Çalışma Metni.
<<<<

Praglı Franz Kafka denilince akla her şeyden önce Max Brod adı gelmelidir. Zira onun bu arkadaşı olmadan ne edebiyatçılar ne de koca dünya böyle bir yazarın varlığından haberdar olurdu. Kafka´nın 1924´de Viyana´da bir sanatoryumda kırkbir yaşında vefatından sonra Max Brod isimli yirmi yıldır arkadaşı kendisine imha edilmeleri için verilen yazılarının hemen hepsini yayınlatma kararı verir. Şato bu emanet verilen şaheserlerinden biridir.

Roman aslında o dönem Çekoslovakya?da var olan onbinden fazla şatonun vesilesiyle bürokrasiyle, idarecilerle dalga geçmek, bol bol ders vermek ama bunu yaparken o denli üstüruplu bir dil kullanmak ki her okuyan her dediğini anlamasın diye sanki özel bir çaba gösterilmiş ölümsüz bir eserdir.

Kahramanımız Kadastrocu K. bir gece ansızın Kont Westwest´in şatosunun bulunduğu bir bölgede oteli dahi olan bir yerleşim bölgesine gelir. Buraya kadastrocu olarak atanmıştır. Fazla sürmez K. bu köye yerleşir. Hemen akabinde kendisinin neden buraya atandığının, bunu kimlerin istediğinin izini sürmeye başlar. Aradan günler geçmesine rağmen kendisine herhangi bir görev verilmez. Olayı aydınlatmak için köyün muhtarına gider ve şatoyla bağlantı kurup yardımcı olunmasını ister. Tuhaflıklar ve gariplikler birbirini izler.

K. şatoya bir yanlış anlaşılma neticesinde atanmıştır. Yine de şato tarafından görevlendirilen iki yardımcı devreye girerler. Ama Arthur ve Jeremias isimli bu yardımcılar K.´ya yardımdan öte onu kontrol eden, bir türlü rahat vermeyen tiplerdir. İlerleyen sayfalarda K.´nın şefiyle beraber olan Frieda devreye girer. K. Frieda´ya tez elden aşık olur hatta bir süre sonra onunla nişanlanır. Frieda´nın annesi bu beraberliğe sürekli karşı çıkar. Eskiden onunda K.´nın şefiyle berberliği olduğunu öğreniriz. Birlikte olduktan bir süre sonra ikili otelden kovulurlar. Zira Frieda´nın annesi otelin sahibinin eşidir ve kovulmalarında önemli rol oynar.

>>>>

Kaynak Veriler.
<<<<

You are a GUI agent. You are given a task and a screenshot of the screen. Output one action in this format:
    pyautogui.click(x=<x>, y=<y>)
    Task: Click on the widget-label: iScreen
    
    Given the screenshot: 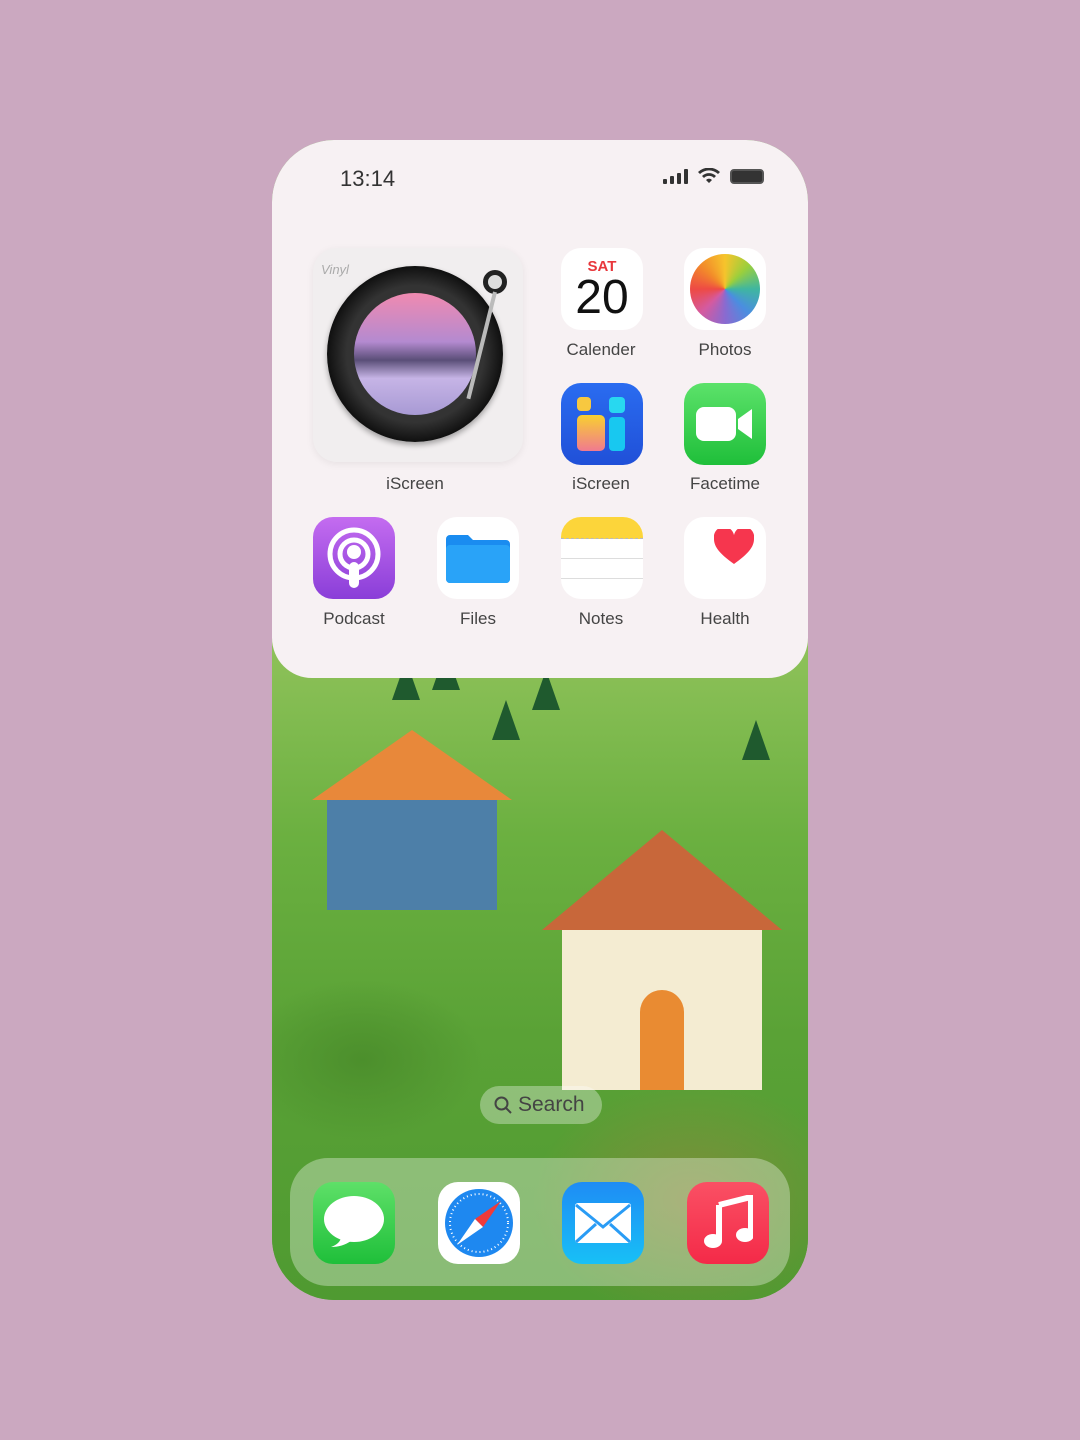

>>>>

Çalışma Yönergesi.
Şato romanını anlatan yazıda "Praglı Franz Kafka" ile başlayıp "verilen şaheserlerinden biridir." ile biten bölümü hiç değiştirmeden yazın.

Sorunun Çözümü.
Praglı Franz Kafka denilince akla her şeyden önce Max Brod adı gelmelidir. Zira onun bu arkadaşı olmadan ne edebiyatçılar ne de koca dünya böyle bir yazarın varlığından haberdar olurdu. Kafka´nın 1924´de Viyana´da bir sanatoryumda kırkbir yaşında vefatından sonra Max Brod isimli yirmi yıldır arkadaşı kendisine imha edilmeleri için verilen yazılarının hemen hepsini yayınlatma kararı verir. Şato bu emanet verilen şaheserlerinden biridir.